• Activity:
Repeat the data exactly as it appears.

• Collected data:
----

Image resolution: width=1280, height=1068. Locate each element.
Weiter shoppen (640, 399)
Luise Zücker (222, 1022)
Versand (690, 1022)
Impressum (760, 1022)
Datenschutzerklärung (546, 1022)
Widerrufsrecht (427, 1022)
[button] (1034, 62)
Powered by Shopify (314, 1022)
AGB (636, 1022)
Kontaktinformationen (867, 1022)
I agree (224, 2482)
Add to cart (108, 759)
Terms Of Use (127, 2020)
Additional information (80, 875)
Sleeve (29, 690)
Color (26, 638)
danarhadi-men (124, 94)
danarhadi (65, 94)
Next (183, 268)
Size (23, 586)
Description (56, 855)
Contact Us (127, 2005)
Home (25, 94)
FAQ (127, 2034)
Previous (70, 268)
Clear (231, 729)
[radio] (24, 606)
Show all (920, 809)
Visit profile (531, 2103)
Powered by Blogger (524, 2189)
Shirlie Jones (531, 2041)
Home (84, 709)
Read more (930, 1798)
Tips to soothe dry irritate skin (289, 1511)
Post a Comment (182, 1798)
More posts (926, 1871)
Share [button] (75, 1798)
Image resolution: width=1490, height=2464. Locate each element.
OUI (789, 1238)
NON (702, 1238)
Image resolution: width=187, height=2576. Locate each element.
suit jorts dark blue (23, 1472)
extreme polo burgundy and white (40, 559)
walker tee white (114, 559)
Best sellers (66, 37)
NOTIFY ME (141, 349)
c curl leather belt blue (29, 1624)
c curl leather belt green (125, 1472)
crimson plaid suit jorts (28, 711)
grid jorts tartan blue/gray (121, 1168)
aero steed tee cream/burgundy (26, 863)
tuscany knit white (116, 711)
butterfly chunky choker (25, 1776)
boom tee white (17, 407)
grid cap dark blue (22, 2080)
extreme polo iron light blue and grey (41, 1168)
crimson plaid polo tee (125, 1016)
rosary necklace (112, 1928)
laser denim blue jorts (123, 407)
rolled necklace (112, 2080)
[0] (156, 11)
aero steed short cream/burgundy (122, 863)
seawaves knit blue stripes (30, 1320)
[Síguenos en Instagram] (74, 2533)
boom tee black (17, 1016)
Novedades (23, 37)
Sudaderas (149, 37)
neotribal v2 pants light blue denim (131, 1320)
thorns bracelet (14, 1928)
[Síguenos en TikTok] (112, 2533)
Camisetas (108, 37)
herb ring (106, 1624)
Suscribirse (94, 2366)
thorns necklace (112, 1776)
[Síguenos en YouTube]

----

• Output for this task:
Image resolution: width=1280, height=1068. Locate each element.
Weiter shoppen (640, 399)
Luise Zücker (222, 1022)
Versand (690, 1022)
Impressum (760, 1022)
Datenschutzerklärung (546, 1022)
Widerrufsrecht (427, 1022)
[button] (1034, 62)
Powered by Shopify (314, 1022)
AGB (636, 1022)
Kontaktinformationen (867, 1022)
I agree (224, 2482)
Add to cart (108, 759)
Terms Of Use (127, 2020)
Additional information (80, 875)
Sleeve (29, 690)
Color (26, 638)
danarhadi-men (124, 94)
danarhadi (65, 94)
Next (183, 268)
Size (23, 586)
Description (56, 855)
Contact Us (127, 2005)
Home (25, 94)
FAQ (127, 2034)
Previous (70, 268)
Clear (231, 729)
[radio] (24, 606)
Show all (920, 809)
Visit profile (531, 2103)
Powered by Blogger (524, 2189)
Shirlie Jones (531, 2041)
Home (84, 709)
Read more (930, 1798)
Tips to soothe dry irritate skin (289, 1511)
Post a Comment (182, 1798)
More posts (926, 1871)
Share [button] (75, 1798)
Image resolution: width=1490, height=2464. Locate each element.
OUI (789, 1238)
NON (702, 1238)
Image resolution: width=187, height=2576. Locate each element.
suit jorts dark blue (23, 1472)
extreme polo burgundy and white (40, 559)
walker tee white (114, 559)
Best sellers (66, 37)
NOTIFY ME (141, 349)
c curl leather belt blue (29, 1624)
c curl leather belt green (125, 1472)
crimson plaid suit jorts (28, 711)
grid jorts tartan blue/gray (121, 1168)
aero steed tee cream/burgundy (26, 863)
tuscany knit white (116, 711)
butterfly chunky choker (25, 1776)
boom tee white (17, 407)
grid cap dark blue (22, 2080)
extreme polo iron light blue and grey (41, 1168)
crimson plaid polo tee (125, 1016)
rosary necklace (112, 1928)
laser denim blue jorts (123, 407)
rolled necklace (112, 2080)
[0] (156, 11)
aero steed short cream/burgundy (122, 863)
seawaves knit blue stripes (30, 1320)
[Síguenos en Instagram] (74, 2533)
boom tee black (17, 1016)
Novedades (23, 37)
Sudaderas (149, 37)
neotribal v2 pants light blue denim (131, 1320)
thorns bracelet (14, 1928)
[Síguenos en TikTok] (112, 2533)
Camisetas (108, 37)
herb ring (106, 1624)
Suscribirse (94, 2366)
thorns necklace (112, 1776)
[Síguenos en YouTube]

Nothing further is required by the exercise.